Yet I’m not going to be surprised if some people are determined to cling to such thoughts of people being driven insane by inhaling the fumes of the so-called “wacky tobacky.” Either that, or the image of marijuana as a “hippie drug,” which makes their continued pursuit of criminalization more about partisan politics than any legitimate concern about health.

THIS POLITICAL FIGHT is going to step up in coming months, as it appears the Illinois General Assembly may well take up bills that would consider legalizing the recreational use of the drug.

Currently, people in Illinois would need to show a doctor’s prescription, and then could only purchase it from specific places that have been licensed by the state to operate under such restrictive rules that it’s clear the political people who concocted them were determined to maintain the stigma of marijuana use being borderline criminal.

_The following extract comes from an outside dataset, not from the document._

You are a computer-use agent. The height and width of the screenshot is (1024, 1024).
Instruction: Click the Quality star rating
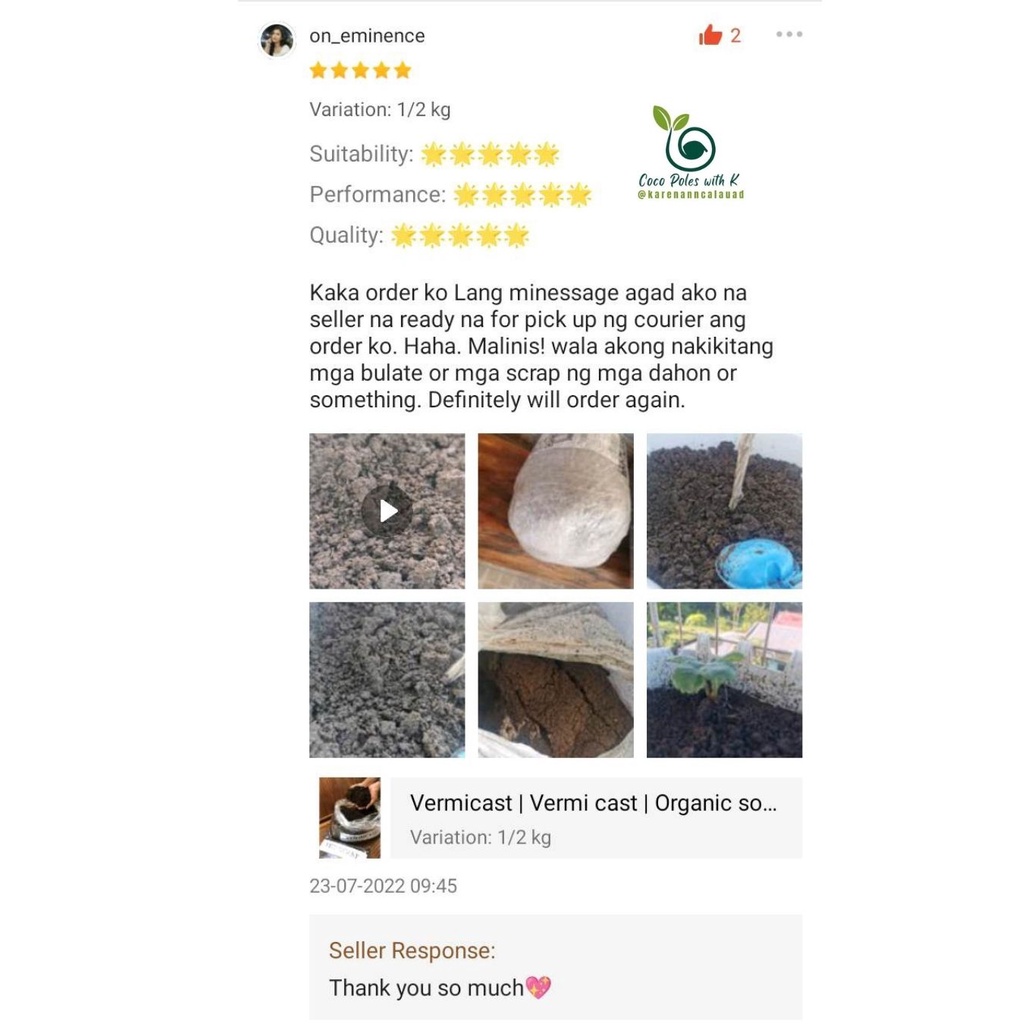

As for whether the state Legislature would actually go along with legalization (instead of mere decriminalization), it seems the key on this issue is just as it is on many others – will Illinois House Speaker Michael Madigan, D-Chicago, go along with it?

If he does, it could wind up getting a vote and passing – with potential future Gov. J.B. Pritzker campaigning now on the idea that legalization (and taxation of marijuana sales by the state) is good.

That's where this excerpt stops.